Era una persona viva, inquieta como su rizado pelo ralo, de mirada perspicaz e inquisidora, de hispano físico y trabada lengua latina sin fin. Todo en él era una continua pregunta, una inquietud por saber y renovar todo lo que se cocía en su cabeza y en su cocina. ¡Era cocinero! Pero quería cambiar el mundo, su mundo, también. Era, sin duda alguna, un hombre del Renacimiento, como él. ¡Era artista! Pero entonces ¿por qué le parecía que regresaba del futuro? ¿será en ese futuro la cocina arte?

before 1519 --- Drawing of an by Leonardo da Vinci --- Image by © Bettmann/CORBIS

Mientras así pensaba, sobre la marcha, ya se habían levantado, ido a la cocina, cocinado, comido y vuelta a empezar sin dejar de conversar y quitarse la palabra alternativa y continuadamente, mil y una vez. Aquello no tenía fin, esa era la sensación del recuerdo de su sueño que Leonardo evocaba al despertar. Pocas certezas conseguía extraer de su duermevela, pero eran evidentes las buenas migas que entre ellos se habían guisado.
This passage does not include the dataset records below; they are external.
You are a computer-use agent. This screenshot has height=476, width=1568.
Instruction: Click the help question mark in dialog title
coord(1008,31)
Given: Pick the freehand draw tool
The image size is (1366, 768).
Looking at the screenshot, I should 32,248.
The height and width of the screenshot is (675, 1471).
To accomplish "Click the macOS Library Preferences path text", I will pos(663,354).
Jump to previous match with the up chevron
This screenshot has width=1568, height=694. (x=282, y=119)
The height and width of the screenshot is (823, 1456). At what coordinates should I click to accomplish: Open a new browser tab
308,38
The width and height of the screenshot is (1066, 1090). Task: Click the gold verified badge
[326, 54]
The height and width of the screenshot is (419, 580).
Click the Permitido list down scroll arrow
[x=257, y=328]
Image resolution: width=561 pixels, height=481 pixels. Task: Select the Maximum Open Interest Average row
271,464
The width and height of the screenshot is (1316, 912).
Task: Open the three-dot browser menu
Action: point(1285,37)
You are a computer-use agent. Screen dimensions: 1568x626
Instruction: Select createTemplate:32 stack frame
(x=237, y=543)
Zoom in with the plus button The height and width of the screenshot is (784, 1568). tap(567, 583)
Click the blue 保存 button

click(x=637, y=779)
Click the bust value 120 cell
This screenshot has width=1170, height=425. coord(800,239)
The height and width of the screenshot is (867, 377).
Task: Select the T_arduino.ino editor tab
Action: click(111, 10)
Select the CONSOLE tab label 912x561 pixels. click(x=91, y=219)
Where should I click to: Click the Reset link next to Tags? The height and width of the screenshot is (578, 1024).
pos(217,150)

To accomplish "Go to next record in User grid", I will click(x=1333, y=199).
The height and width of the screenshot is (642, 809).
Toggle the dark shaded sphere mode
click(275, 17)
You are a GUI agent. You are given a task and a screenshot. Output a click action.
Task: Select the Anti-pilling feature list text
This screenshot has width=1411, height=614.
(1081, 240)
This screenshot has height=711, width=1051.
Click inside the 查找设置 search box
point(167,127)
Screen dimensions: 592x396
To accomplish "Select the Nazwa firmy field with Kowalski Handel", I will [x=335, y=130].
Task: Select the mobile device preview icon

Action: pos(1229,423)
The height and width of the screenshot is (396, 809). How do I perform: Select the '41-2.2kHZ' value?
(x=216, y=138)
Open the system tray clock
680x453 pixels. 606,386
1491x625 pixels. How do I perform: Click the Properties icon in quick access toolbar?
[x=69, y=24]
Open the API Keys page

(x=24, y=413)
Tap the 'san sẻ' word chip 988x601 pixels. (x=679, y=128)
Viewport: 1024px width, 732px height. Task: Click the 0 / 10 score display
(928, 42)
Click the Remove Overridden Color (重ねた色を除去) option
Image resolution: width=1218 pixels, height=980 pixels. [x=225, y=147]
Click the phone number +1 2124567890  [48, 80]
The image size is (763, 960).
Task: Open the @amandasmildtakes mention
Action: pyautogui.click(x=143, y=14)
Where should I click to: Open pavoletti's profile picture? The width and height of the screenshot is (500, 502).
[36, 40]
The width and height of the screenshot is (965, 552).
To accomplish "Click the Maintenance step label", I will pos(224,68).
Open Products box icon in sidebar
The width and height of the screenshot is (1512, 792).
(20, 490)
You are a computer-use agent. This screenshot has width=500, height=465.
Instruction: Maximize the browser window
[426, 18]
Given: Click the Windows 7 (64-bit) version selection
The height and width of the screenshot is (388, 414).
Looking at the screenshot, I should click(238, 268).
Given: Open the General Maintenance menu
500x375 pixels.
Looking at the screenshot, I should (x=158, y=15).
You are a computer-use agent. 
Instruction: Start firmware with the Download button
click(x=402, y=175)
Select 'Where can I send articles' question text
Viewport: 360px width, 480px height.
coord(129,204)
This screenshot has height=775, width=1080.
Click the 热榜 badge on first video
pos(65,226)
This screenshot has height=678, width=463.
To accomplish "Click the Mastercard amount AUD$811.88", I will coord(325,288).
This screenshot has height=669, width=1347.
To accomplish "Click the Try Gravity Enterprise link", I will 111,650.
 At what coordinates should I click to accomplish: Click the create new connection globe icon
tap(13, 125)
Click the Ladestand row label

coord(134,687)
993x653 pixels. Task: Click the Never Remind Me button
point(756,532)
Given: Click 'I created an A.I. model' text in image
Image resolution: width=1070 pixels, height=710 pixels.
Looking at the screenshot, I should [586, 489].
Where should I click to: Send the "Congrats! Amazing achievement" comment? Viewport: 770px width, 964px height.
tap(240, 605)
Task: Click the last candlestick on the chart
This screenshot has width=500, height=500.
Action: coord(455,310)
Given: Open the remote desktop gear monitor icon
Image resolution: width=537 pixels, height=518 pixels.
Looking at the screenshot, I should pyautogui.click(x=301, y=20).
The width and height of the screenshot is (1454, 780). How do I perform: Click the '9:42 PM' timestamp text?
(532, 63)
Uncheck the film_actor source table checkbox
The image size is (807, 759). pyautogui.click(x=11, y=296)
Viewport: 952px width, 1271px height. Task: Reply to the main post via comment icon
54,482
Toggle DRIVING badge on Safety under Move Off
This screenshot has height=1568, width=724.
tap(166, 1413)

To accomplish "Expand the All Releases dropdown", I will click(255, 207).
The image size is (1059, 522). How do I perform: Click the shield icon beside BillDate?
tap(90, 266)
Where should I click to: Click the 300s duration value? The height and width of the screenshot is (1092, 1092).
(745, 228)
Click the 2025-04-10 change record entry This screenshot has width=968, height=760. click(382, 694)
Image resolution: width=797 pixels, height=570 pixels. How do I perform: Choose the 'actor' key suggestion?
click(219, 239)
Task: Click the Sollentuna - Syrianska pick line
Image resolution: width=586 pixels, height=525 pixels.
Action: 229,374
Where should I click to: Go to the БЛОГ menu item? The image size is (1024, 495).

Intentó rememorar detalles. Porque ¿qué se dijeron? ¿cuáles fueron sus temas de conversación? ¿de qué parlotearon tan animadamente durante tanto tiempo? Y a la postre ¿qué cocinaron y comieron? «¡Malditos sueños irrecuperables! ¿a quién se le ocurriría ponerles fecha de caducidad?», dijo entre sí mientras ponía todo su empeño en esa rememoranza inútil. Nada, sólo conseguía flashes instantáneos: rojizos pescados de roca de colorida arquitectura aún no moderna; reconstruidos huevos líquidos y papas espumantes; esencias perfumadas de aves volatizadas; vaporosos humos de humo; parmesanos exentos de masticación; especies y especias por doquier. En disipada suma, artesanías multiformes y técnicas aplicadas; sofisticados tropezones y pequeños bocados; juego de temperaturas y texturas. Todo sabor y sabores que le llegaban al alma. Un mundo culinario libre y nuevo, un mundo feliz y mejor.

Rememorado, redicho y rehecho. Se plantó a grandes zancadas en el taller de su buen amigo Boticelli con una botella con la que contarle su sueño y compartirlo en la camaradería del gremio. Sabía que él le comprendería. Se vinieron arriba. Acababa de nacer la Cocina Recreación. Manos a la obra. Pillaron sus ahorros y los de algunos inocentes más, pidieron a los ricos, vendieron obras y, en un par de meses, abrieron su resta Las Tres Ranas donde también exponían sus cuadros.

En él servían pequeñas raciones curradas artísticamente a tope, individualizadas y emplatadas con todo tipo de productos, cocinados a su libérrimo albedrío recreador. Evocaciones de lo que su futurista amigo soñado a su vez soñó. El fracaso fue estrepitoso y la ruina morrocotuda. «De nada sirve echar margaritas a los puercos» le decía Sandro; «no está hecha la miel para la boca del asno», le contestaba él. Pero la realidad es, digo yo, que aunque así no fuera, nada cabe ni sabe a destiempo. Adelantarse en demasía a ellos, a los tempos del tiempo, no suele dar buen resultado.

Siglos de cocinación y comestría hubieron de pasar para que se pudiera catar y saborear la revolución recreadora que su genio anticipaba. Afortunadamente para la humanidad -y para Adrià també– aquellos dos estrellados ocuparon su talento en otras, digamos, recreaciones de cuyos títulos no tiene caso acordarse aquí y ahora. Todos salimos ganando. Así se escribe la historia. Así se sueña la gastronomía.